Wentlooge (Gwynllŵg), sometimes known as Wentloog, is a community in the southwest of the city of Newport, South Wales, in the Marshfield ward. The community includes Peterstone Wentlooge and St. Brides Wentlooge and in 2011 had a population of 737.

==Description==
The name Wentlooge is a corruption of the earlier name Gwynllŵg, said to have been named after Gwynllyw, its 5th - 6th century ruler.

The community is bounded by Percoed reen to the northwest, the Ebbw River to the northeast, the Bristol Channel to the southeast and the South Wales Main Line to the southwest.

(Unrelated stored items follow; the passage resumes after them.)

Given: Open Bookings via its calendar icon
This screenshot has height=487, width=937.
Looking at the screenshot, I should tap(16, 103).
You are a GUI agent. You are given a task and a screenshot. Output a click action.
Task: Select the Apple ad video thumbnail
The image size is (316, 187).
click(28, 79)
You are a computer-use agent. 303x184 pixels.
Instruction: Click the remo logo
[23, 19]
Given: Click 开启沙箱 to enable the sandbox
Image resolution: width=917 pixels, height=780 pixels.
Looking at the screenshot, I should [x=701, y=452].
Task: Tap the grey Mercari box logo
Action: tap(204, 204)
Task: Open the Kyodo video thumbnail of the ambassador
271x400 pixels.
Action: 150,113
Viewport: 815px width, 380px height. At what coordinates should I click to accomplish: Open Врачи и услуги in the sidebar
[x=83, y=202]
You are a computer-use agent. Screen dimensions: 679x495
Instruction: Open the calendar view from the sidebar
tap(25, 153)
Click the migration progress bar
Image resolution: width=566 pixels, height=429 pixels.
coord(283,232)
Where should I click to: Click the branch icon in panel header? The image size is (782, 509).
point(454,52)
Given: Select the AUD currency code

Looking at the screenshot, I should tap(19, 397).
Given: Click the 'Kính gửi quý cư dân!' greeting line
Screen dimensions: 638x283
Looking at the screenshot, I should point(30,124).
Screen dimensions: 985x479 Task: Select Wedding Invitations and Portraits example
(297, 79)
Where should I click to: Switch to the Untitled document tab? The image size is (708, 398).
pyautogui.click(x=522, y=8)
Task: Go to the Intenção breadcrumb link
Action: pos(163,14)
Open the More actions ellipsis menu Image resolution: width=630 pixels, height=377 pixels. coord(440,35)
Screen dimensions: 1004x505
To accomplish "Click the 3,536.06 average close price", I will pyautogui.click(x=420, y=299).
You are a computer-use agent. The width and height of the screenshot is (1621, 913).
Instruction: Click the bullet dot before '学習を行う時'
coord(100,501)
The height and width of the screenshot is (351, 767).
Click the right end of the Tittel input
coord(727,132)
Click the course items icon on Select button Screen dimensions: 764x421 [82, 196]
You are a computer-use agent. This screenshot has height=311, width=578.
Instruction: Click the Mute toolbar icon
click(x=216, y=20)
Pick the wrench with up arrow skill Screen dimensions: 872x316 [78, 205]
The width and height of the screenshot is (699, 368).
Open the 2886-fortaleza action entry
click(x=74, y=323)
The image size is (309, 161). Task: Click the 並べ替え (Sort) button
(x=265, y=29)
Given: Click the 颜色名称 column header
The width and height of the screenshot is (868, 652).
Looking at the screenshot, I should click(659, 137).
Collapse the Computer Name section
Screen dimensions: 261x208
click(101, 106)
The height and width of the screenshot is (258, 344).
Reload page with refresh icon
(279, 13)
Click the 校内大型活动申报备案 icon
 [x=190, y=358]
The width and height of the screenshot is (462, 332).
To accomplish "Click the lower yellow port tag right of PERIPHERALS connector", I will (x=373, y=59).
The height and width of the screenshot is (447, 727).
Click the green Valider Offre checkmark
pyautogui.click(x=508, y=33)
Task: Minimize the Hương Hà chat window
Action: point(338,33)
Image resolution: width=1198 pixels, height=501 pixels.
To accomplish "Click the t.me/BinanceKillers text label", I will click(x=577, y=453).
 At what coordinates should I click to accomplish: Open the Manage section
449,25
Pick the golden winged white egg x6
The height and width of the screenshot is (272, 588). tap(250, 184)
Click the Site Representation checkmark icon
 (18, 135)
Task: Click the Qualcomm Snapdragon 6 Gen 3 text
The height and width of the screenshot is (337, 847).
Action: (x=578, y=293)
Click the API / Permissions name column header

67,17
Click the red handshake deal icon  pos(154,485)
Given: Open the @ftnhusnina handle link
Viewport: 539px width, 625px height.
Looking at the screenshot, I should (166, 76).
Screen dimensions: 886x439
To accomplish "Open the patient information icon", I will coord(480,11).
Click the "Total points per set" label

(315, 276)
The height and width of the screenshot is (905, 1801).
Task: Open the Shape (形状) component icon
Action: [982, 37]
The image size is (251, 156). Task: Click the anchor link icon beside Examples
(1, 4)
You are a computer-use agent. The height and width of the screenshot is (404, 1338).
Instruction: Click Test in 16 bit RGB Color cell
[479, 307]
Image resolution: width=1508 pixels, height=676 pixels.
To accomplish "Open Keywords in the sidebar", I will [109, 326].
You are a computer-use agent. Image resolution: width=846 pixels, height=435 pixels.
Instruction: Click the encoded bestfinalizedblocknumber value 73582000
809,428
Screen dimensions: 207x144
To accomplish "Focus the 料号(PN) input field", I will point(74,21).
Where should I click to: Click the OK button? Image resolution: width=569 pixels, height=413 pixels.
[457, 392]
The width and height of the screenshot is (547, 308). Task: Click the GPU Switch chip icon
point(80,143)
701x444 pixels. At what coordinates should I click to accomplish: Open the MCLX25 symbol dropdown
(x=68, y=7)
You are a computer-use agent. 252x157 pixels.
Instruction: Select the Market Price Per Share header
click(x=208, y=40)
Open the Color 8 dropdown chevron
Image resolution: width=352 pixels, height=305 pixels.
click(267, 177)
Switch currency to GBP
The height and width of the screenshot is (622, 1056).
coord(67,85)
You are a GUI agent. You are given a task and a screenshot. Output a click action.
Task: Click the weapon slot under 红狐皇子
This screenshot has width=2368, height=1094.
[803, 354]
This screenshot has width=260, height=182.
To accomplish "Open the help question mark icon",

It contains the hamlets of St Brides Wentloog and Peterstone Wentloog.

The West Usk Lighthouse is built on the shore of the Bristol Channel in the far east of the community.

== Government ==
The area is governed by the Newport City Council and the Wentlooge community council.

==Commercial development==
Located between Cardiff and Newport, and in a non-protected but designated green belt to allow for definition between the two cities, the area has been subjected to a series of planned light industrial developments. These include warehouses and other facilities, including a rail freight container terminal operated by Freightliner Group.